--- Data for processing ---

- - - - -

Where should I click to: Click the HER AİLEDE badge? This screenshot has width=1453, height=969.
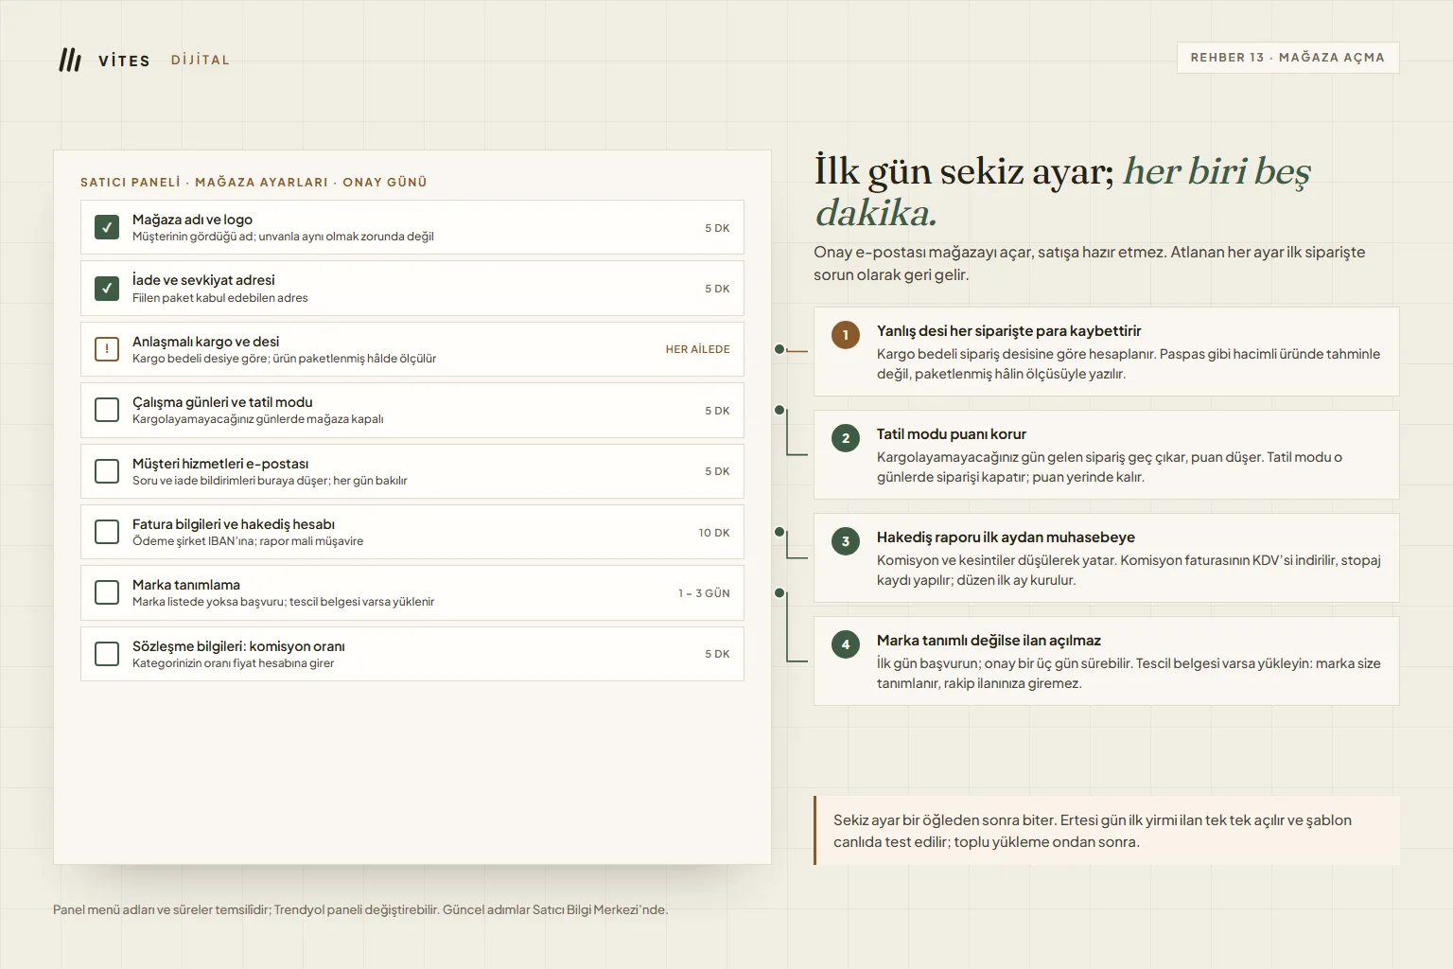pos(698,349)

- - - - -

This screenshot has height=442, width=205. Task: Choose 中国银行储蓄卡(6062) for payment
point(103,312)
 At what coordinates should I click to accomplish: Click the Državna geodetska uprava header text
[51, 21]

- - - - -

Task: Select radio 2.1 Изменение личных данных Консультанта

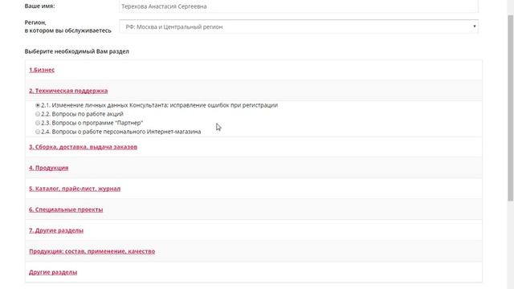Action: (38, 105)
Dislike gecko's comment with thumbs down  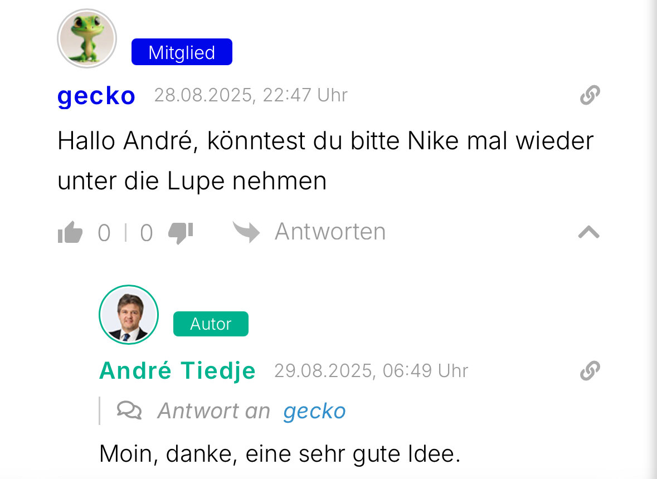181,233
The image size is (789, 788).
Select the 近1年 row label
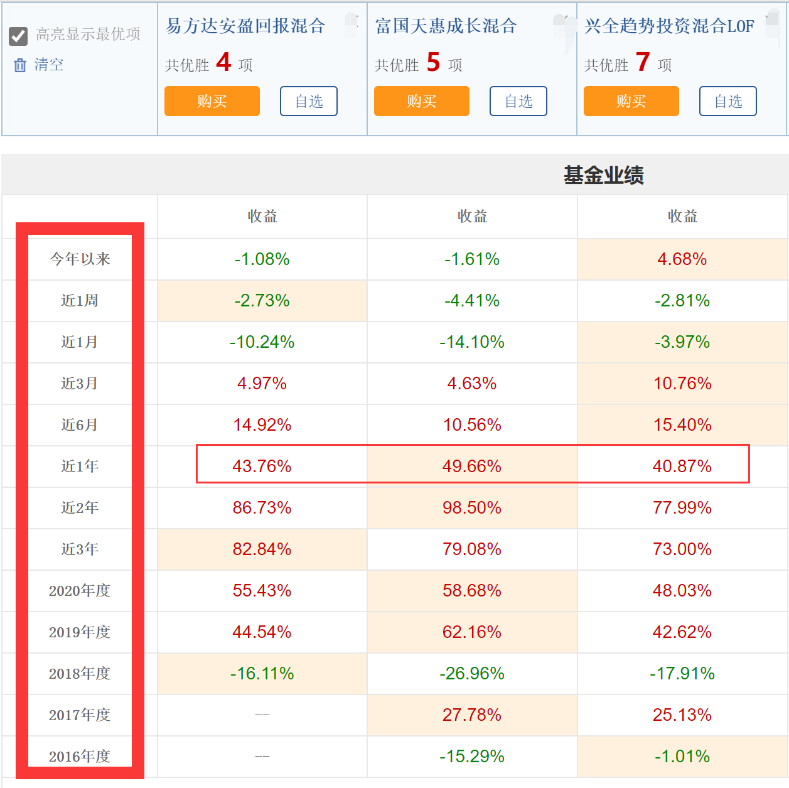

- - - - -

--- Task requirements ---
The lines above from the one containing "The image size is (789, 788)." through the one containing "Select the 近1年 row label" are to be set down exactly, and no others.

--- Output ---
The image size is (789, 788).
Select the 近1年 row label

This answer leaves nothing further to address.